_WHAT THIS TASK INVOLVES_. Only the lines from the one that contains "You are a computer-use" through the last line of the data below should be duplicated, exactly and without pictures.

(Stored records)
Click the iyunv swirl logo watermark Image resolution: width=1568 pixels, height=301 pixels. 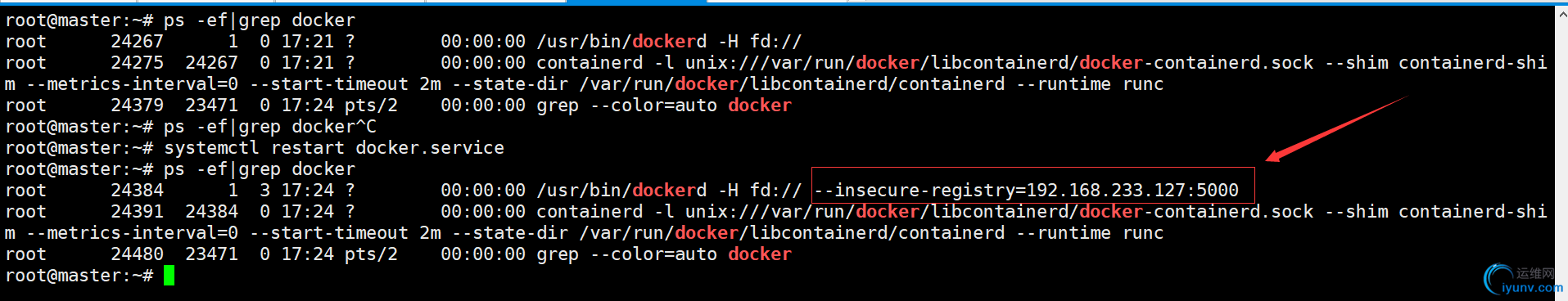[1498, 278]
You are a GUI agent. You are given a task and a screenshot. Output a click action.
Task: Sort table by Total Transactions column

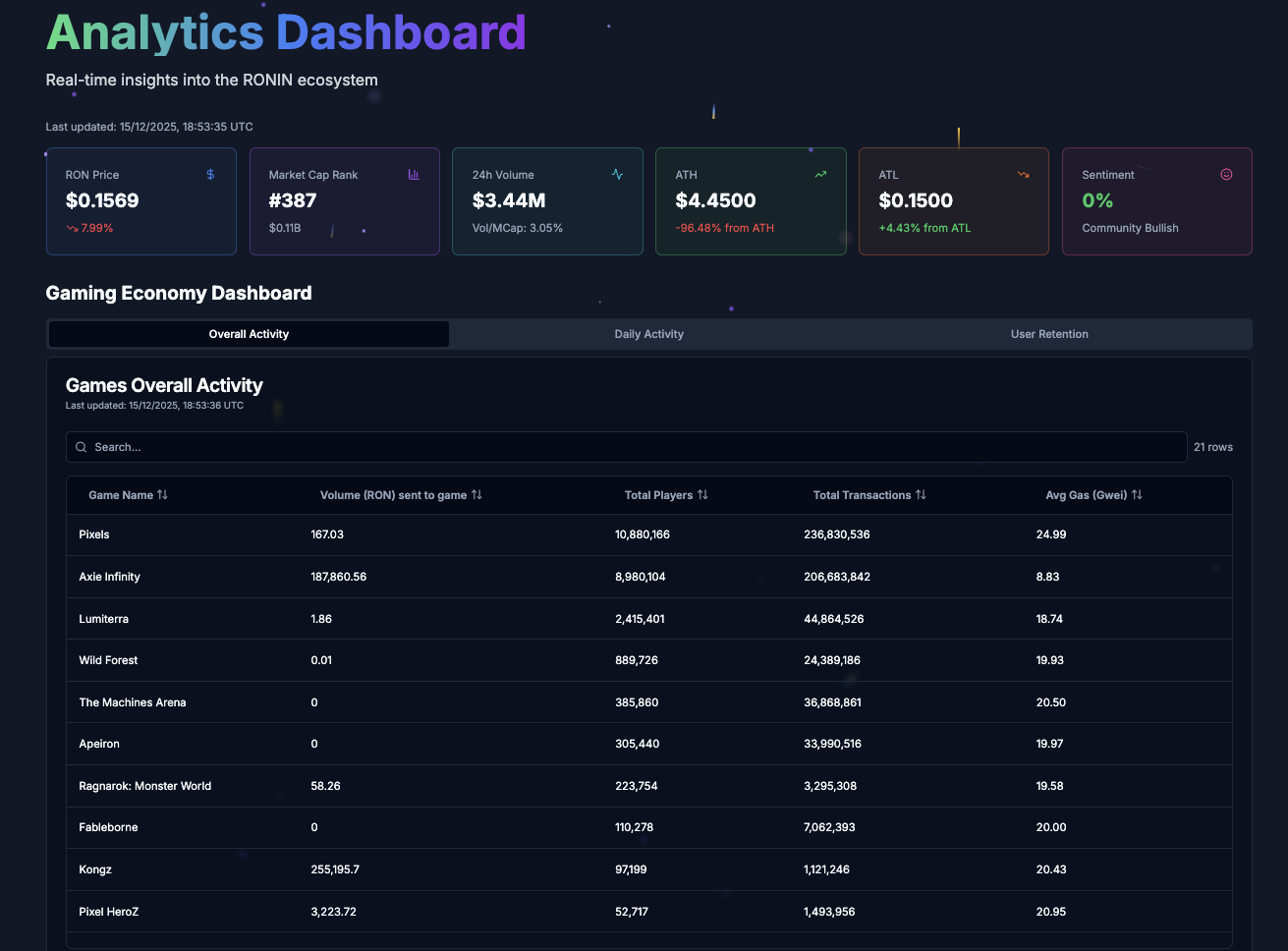coord(869,495)
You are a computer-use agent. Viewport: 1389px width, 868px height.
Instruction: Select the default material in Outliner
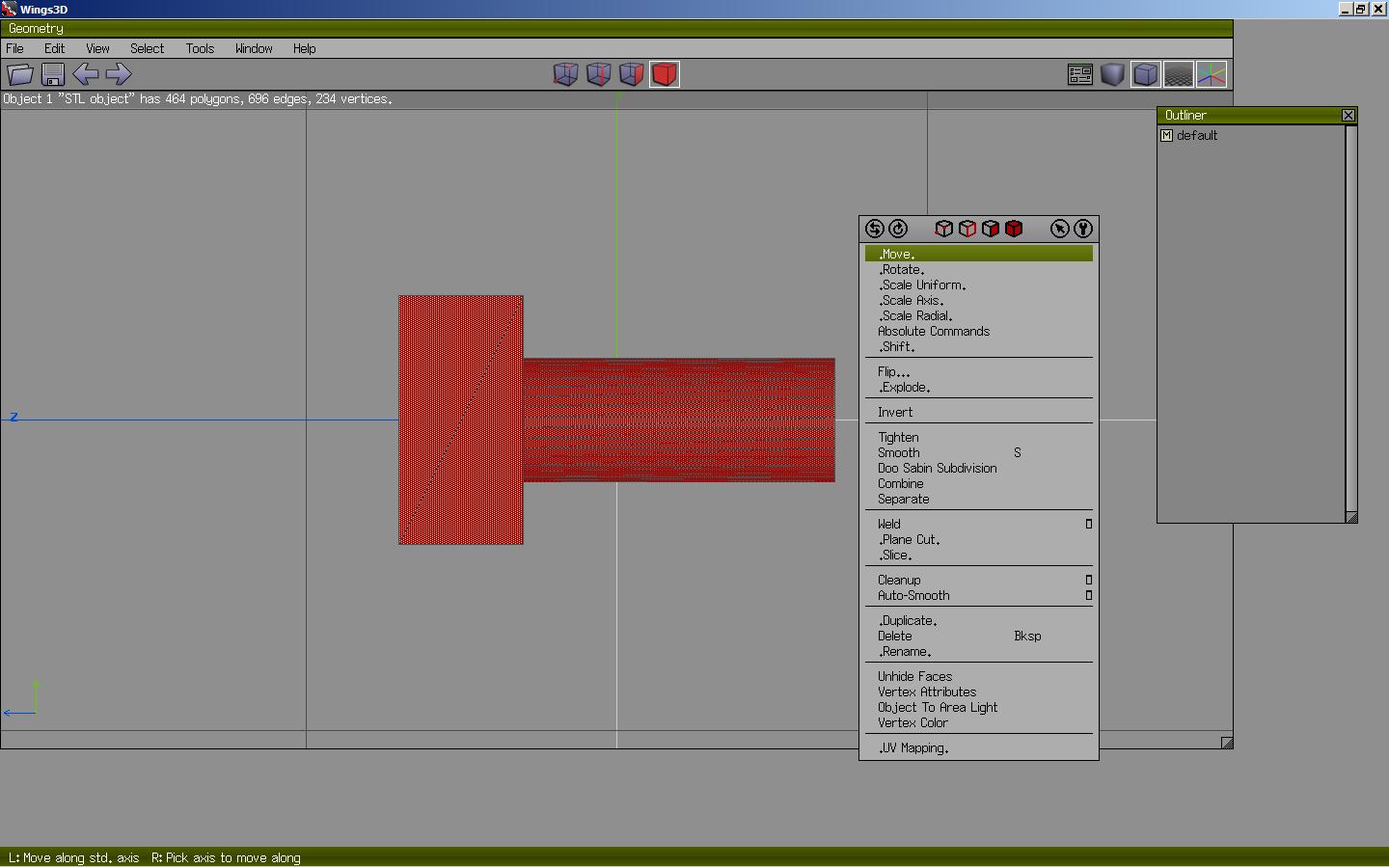1196,136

_OUTPUT FOR THIS TASK_.
You are a computer-use agent. Viewport: 1389px width, 868px height.
Instruction: Select the default material in Outliner
1196,136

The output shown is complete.